• _PROBLEM_
Rewrite all of the items below as a numbered list, one line per entry, and omit the blank lines.

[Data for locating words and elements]
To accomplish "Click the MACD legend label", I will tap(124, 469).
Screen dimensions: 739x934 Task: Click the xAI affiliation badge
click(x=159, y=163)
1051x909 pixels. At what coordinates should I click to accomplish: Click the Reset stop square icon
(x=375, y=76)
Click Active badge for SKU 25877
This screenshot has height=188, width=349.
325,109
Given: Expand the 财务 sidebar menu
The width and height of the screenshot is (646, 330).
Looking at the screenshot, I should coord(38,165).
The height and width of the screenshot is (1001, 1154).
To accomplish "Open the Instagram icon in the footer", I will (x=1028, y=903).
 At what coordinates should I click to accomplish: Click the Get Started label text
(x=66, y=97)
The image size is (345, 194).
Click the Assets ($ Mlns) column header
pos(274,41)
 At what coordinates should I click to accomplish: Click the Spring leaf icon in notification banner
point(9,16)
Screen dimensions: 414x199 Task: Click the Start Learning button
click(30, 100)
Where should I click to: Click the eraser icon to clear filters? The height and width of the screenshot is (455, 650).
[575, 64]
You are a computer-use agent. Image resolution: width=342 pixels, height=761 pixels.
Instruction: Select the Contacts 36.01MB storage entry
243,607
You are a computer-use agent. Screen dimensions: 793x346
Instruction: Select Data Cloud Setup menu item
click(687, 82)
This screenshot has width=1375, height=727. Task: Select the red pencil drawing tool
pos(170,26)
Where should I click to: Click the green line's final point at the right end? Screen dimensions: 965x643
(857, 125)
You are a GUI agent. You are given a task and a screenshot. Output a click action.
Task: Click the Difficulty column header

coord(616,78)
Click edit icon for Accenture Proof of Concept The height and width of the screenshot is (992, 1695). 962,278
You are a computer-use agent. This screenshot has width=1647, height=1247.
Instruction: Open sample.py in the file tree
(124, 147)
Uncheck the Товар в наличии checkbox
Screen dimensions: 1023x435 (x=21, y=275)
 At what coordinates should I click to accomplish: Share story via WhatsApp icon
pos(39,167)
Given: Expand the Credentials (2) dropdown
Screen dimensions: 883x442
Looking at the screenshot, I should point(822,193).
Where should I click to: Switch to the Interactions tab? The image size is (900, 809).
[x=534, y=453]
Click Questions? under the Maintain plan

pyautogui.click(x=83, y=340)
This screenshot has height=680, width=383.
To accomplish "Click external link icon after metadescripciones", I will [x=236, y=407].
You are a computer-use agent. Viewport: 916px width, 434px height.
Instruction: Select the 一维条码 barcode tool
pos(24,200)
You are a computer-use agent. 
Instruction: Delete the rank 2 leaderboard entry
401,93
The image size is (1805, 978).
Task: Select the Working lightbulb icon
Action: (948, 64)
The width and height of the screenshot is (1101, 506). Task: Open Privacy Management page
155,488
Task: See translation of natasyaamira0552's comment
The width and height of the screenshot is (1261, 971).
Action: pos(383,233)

• _THE COMPLETED TASK_
1. To accomplish "Click the MACD legend label", I will tap(124, 469).
2. Screen dimensions: 739x934 Task: Click the xAI affiliation badge
3. click(x=159, y=163)
4. 1051x909 pixels. At what coordinates should I click to accomplish: Click the Reset stop square icon
5. (x=375, y=76)
6. Click Active badge for SKU 25877
7. This screenshot has height=188, width=349.
8. 325,109
9. Given: Expand the 财务 sidebar menu
10. The width and height of the screenshot is (646, 330).
11. Looking at the screenshot, I should coord(38,165).
12. The height and width of the screenshot is (1001, 1154).
13. To accomplish "Open the Instagram icon in the footer", I will (x=1028, y=903).
14.  At what coordinates should I click to accomplish: Click the Get Started label text
15. (x=66, y=97)
16. The image size is (345, 194).
17. Click the Assets ($ Mlns) column header
18. pos(274,41)
19.  At what coordinates should I click to accomplish: Click the Spring leaf icon in notification banner
20. point(9,16)
21. Screen dimensions: 414x199 Task: Click the Start Learning button
22. click(30, 100)
23. Where should I click to: Click the eraser icon to clear filters? The height and width of the screenshot is (455, 650).
24. [575, 64]
25. You are a computer-use agent. Image resolution: width=342 pixels, height=761 pixels.
26. Instruction: Select the Contacts 36.01MB storage entry
27. 243,607
28. You are a computer-use agent. Screen dimensions: 793x346
29. Instruction: Select Data Cloud Setup menu item
30. click(687, 82)
31. This screenshot has width=1375, height=727. Task: Select the red pencil drawing tool
32. pos(170,26)
33. Where should I click to: Click the green line's final point at the right end? Screen dimensions: 965x643
34. (857, 125)
35. You are a GUI agent. You are given a task and a screenshot. Output a click action.
36. Task: Click the Difficulty column header
37. coord(616,78)
38. Click edit icon for Accenture Proof of Concept The height and width of the screenshot is (992, 1695). 962,278
39. You are a computer-use agent. This screenshot has width=1647, height=1247.
40. Instruction: Open sample.py in the file tree
41. (124, 147)
42. Uncheck the Товар в наличии checkbox
43. Screen dimensions: 1023x435 (x=21, y=275)
44.  At what coordinates should I click to accomplish: Share story via WhatsApp icon
45. pos(39,167)
46. Given: Expand the Credentials (2) dropdown
47. Screen dimensions: 883x442
48. Looking at the screenshot, I should point(822,193).
49. Where should I click to: Switch to the Interactions tab? The image size is (900, 809).
50. [x=534, y=453]
51. Click Questions? under the Maintain plan
52. pyautogui.click(x=83, y=340)
53. This screenshot has height=680, width=383.
54. To accomplish "Click external link icon after metadescripciones", I will [x=236, y=407].
55. You are a computer-use agent. Viewport: 916px width, 434px height.
56. Instruction: Select the 一维条码 barcode tool
57. pos(24,200)
58. You are a computer-use agent. 
59. Instruction: Delete the rank 2 leaderboard entry
60. 401,93
61. The image size is (1805, 978).
62. Task: Select the Working lightbulb icon
63. Action: (948, 64)
64. The width and height of the screenshot is (1101, 506). Task: Open Privacy Management page
65. 155,488
66. Task: See translation of natasyaamira0552's comment
67. The width and height of the screenshot is (1261, 971).
68. Action: pos(383,233)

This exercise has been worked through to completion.